On univariate analysis, serum adiponectin correlated positively with age in both patient groups (Spearman r = 0.225, p = 0.033, and r = 0.525, p < 0.001 in white and South Asian respectively), but correlated positively with high density lipoprotein (HDL) cholesterol (r = 0.379, p < 0.001) and inversely with serum triglycerides (r = −0.353, p = 0.011) in the white patients. Serum adiponectin did not correlate with CAS or CSS in either patient groups or the whole patient cohort (CAS: r = −0.054, p = 0.541; CSS: r = 0.018, p = 0.837). For a multivariate analysis, we included variables that were significantly different between white and South Asians and variables which correlated with serum adiponectin on univariate analysis (that is, age, systolic and diastolic blood pressures, ethnicity, diabetes, statin use, serum triglycerides, and HDL cholesterol). Ethnic group (p = 0.044) and HDL cholesterol (p = 0.015) were independent predictors of serum adiponectin in patients with CAD.

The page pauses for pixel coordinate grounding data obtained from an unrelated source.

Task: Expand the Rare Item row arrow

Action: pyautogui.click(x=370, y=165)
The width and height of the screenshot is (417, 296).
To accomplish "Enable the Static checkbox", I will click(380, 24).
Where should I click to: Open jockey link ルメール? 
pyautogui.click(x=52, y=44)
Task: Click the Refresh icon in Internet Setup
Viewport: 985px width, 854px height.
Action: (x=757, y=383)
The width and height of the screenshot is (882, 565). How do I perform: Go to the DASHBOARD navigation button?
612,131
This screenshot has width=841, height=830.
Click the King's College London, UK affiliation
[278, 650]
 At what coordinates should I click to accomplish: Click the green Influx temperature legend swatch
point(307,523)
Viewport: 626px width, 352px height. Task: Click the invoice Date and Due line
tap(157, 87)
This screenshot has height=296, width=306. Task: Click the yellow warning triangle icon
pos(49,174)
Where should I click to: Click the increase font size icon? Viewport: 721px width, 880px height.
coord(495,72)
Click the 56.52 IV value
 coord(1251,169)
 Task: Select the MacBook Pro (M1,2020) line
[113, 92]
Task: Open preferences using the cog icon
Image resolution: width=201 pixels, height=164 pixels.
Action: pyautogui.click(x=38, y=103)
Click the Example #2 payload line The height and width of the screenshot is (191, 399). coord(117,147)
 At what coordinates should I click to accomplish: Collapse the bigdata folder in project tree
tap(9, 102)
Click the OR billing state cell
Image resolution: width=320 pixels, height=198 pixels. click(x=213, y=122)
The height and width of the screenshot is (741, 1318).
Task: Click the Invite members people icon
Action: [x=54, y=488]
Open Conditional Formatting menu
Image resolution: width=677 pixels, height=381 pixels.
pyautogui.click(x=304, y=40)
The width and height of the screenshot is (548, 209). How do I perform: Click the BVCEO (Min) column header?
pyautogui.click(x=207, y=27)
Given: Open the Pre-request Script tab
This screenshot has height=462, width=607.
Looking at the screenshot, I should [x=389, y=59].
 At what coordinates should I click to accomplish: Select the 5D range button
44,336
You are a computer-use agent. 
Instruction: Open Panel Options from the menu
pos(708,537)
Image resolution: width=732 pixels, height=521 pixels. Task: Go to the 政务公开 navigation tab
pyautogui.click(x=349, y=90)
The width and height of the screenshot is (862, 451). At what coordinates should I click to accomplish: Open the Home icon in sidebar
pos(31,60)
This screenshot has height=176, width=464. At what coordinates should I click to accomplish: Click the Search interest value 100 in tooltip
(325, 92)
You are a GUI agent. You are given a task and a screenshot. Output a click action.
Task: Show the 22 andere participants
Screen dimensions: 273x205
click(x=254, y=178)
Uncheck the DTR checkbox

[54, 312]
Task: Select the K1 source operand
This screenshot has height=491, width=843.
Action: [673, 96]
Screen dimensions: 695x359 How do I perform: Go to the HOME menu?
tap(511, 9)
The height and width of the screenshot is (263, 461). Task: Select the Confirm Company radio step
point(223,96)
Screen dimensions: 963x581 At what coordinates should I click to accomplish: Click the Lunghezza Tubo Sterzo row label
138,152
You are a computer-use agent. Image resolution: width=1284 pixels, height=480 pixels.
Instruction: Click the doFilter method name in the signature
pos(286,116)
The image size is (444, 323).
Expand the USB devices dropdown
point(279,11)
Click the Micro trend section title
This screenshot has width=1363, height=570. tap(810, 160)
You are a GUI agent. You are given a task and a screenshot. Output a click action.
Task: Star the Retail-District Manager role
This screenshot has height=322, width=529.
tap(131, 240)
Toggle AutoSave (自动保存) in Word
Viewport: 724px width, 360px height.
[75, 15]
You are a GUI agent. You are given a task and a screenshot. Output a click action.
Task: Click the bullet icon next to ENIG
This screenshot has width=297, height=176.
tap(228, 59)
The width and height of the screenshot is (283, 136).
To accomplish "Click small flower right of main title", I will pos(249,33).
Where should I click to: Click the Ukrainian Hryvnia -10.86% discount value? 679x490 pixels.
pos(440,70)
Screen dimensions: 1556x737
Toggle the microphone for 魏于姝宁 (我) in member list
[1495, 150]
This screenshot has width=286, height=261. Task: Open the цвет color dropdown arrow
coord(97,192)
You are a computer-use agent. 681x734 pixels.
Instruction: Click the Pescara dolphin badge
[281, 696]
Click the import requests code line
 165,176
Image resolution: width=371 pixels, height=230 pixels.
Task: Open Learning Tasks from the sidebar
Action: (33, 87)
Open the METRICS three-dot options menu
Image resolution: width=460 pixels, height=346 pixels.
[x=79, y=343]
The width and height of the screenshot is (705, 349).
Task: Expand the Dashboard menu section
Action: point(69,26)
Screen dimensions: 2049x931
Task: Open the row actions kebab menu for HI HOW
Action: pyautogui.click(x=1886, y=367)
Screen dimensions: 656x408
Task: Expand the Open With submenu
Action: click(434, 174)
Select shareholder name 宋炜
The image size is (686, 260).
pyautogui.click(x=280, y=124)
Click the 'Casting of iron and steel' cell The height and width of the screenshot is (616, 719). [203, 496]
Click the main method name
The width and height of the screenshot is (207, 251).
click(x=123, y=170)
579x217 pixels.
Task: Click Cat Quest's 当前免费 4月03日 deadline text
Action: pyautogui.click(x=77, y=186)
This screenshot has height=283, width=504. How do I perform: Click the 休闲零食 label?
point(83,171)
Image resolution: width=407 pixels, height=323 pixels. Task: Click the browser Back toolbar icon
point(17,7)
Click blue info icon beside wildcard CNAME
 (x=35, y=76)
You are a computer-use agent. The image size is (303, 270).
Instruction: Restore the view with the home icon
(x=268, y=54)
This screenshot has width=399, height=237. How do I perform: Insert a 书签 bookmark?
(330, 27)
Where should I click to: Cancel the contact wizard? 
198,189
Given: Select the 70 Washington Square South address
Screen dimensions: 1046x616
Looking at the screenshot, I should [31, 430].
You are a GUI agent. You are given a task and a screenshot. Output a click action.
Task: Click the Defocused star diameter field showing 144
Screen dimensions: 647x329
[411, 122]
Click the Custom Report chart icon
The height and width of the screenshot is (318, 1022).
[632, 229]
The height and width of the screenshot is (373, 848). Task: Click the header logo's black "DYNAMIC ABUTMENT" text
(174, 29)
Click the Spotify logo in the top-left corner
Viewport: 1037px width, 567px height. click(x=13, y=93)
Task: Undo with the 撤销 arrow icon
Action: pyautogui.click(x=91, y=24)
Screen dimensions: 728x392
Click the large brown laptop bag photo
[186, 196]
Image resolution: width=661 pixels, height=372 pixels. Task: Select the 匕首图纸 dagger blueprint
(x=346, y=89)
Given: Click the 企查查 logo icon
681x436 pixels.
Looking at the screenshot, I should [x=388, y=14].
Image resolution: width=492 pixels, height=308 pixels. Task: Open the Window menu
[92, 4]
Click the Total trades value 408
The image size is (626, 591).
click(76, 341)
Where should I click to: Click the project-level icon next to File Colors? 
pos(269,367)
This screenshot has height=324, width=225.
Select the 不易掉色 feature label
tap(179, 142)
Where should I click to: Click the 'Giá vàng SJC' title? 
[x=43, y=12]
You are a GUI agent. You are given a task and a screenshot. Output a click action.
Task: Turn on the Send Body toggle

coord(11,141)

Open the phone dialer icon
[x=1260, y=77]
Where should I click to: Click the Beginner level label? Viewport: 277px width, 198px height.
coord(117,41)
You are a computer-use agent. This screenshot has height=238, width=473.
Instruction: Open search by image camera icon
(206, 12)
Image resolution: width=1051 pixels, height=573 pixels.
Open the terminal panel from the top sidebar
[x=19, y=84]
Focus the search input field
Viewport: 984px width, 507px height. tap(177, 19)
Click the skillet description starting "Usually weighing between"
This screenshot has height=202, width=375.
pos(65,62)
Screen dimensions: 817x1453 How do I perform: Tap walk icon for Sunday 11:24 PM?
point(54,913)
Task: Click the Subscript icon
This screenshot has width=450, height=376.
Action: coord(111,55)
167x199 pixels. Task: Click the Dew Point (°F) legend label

South Asians living in Britain suffer from an increased risk of coronary events and mortality compared to age matched white patients. Insulin resistance and associated metabolic abnormalities may be contributory factors. Serum adiponectin concentrations correlate well with measures of insulin resistance and accumulating data suggest that adiponectin may have anti-atherogenic properties.1 Hence, low adiponectin concentrations may be a link between increased prevalence of insulin resistance and coronary events among South Asians. One small study suggested lower serum adiponectin in South Asians compared to white people,4 and our larger study extends this finding to a population with angiographically proven CAD, suggesting that adiponectin may contribute to disease development in these patients, independently of age, diabetes, and dyslipidaemia.
In this study, there was no significant relation between serum adiponectin and angiographic CAS or CSS,5 in either ethnic group or the whole patient group. This is unlikely to be because of small sample size as our patient numbers provided us with the power to detect even a modest relation between serum adiponectin and CAS. Hence, our data suggest that the link between adiponectin and coronary events may not be mediated by angiographically quantified coronary disease severity. It is recognised that the majority of culprit lesions arise from haemodynamically insignificant coronary stenoses.6 Hence, the relation between adiponectin and perhaps the more qualitative changes of the atherosclerotic plaques (that is, the presence of CAD, and myocardial infarction) and the association with pathophysiological processes such as thrombogenesis and endothelial dysfunction should be studied.
In conclusion, serum adiponectin is lower in South Asian patients with CAD compared to their white counterparts, but was not significantly related to angiographic coronary disease. The lower adiponectin concentrations may contribute to the development of CAD, especially in the South Asian population.